Pero me ando perdiendo. El hecho es que, acto seguido, me vi con el libro de Giovanni Papini, subrayado por mi papá, entre mis manitas. Una edición cutre: tanto, que me hizo dudar en conservarla. Una “Sepan cuantos…” cualquiera, que acariciaba empolvada con las manos ya sucias de polvo de otros libros –eterna contaminación–. Me veía como burlándose de mí cuando la saqué de la caja. Ya tenía varios ejemplares que me hacían pensar en mi herencia (¿genética?): Papini, Maquiavelo, Beccaria eran reiterativos en el frente de mi difunto padre. Desde el mío, Bataillon, Baudrillard y Gadamer sacaron la espada especialista y la blandieron contra la generalidad de aquél. Exactamente como cuando discutíamos Baz y yo. Conservar o regalar… he ahí el dilema. No cabe todo, pese a que ahora hay mucho más espacio. No quiero todo ya.
Justamente ese pensamiento me hizo retener la cucha edición de Papini.
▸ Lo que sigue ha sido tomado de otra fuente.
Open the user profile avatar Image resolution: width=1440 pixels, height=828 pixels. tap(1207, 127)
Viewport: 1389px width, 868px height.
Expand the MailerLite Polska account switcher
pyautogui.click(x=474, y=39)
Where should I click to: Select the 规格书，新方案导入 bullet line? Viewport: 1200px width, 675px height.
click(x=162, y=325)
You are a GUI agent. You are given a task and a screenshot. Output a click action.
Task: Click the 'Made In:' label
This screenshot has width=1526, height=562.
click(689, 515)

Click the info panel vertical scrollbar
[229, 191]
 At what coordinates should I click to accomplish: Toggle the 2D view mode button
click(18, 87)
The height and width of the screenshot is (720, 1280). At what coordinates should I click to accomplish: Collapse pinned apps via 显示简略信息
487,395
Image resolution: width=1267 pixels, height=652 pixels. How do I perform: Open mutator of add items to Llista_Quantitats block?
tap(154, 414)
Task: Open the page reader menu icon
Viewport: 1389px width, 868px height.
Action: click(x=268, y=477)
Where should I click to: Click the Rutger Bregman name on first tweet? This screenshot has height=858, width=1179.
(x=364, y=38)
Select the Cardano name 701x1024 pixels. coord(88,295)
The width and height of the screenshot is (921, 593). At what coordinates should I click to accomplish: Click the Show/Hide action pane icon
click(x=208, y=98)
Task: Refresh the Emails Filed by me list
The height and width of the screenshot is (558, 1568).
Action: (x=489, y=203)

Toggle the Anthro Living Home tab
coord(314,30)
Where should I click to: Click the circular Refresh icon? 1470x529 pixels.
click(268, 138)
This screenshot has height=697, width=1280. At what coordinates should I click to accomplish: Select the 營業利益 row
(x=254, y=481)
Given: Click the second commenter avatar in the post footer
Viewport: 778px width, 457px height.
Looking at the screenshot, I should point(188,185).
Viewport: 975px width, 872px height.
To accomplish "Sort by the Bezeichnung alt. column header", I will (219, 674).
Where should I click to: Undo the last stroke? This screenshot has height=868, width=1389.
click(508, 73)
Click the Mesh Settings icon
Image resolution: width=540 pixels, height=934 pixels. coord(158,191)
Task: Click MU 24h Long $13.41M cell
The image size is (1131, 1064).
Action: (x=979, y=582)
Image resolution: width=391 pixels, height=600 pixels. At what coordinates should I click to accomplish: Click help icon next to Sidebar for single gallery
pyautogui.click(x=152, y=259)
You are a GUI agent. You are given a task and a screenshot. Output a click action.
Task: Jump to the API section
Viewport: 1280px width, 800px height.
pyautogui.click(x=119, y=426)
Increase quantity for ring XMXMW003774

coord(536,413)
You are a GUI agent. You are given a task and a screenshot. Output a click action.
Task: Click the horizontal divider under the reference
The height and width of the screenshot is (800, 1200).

Acababa de sacar y acomodar Gog. De pronto, la Historia de Cristo sonó su campana y, en automático, eché el volumen a la torre de los libros menos importantes. La zozobra del ejemplar no duró ni seis minutos: me vino a la mente Tomás de Kempis, un personaje a quien nadie debe conocer, pero escribió una de las obras más editadas en la historia del catolicismo. Se trata de una obra catalogada como contemptus mundi, es decir, un libro que se inscribe en la tradición del desprecio por las cosas del mundo. Se llama La imitación de Cristo y se publicó en 1418. Por su parte, la Historia de Papini vio la luz en 1921, hace cien años. La una y la otra tienen enormes diferencias en virtud de sus contextos de producción; ambas, no obstante, tienen a Cristo como eje y son resultado de las disquisiciones de dos creyentes. Leí y releí a Kempis, pero a Papini siempre lo tuve en un extraño y relegado anaquel: el del descrédito, quizá por ser de la preferencia de mi padre. Antes de colocar el libro en su lugar (claro, se quedó), lo abrí a la altura de las marcas que él dejó. Leí: “Porque el hijo lo espera todo del padre, y mientras es pequeño sólo tiene fe en el padre y únicamente está seguro junto al padre. El padre sabe que debe vivir para él, sufrir por él, trabajar para él. El padre es como un dios terrestre para el hijo, y el hijo es casi un dios para el padre”. Cerré el libro de inmediato. Tengo la extraña impresión de que mi papá subrayó eso para que yo lo viera en este momento. Y Papini ganó la partida.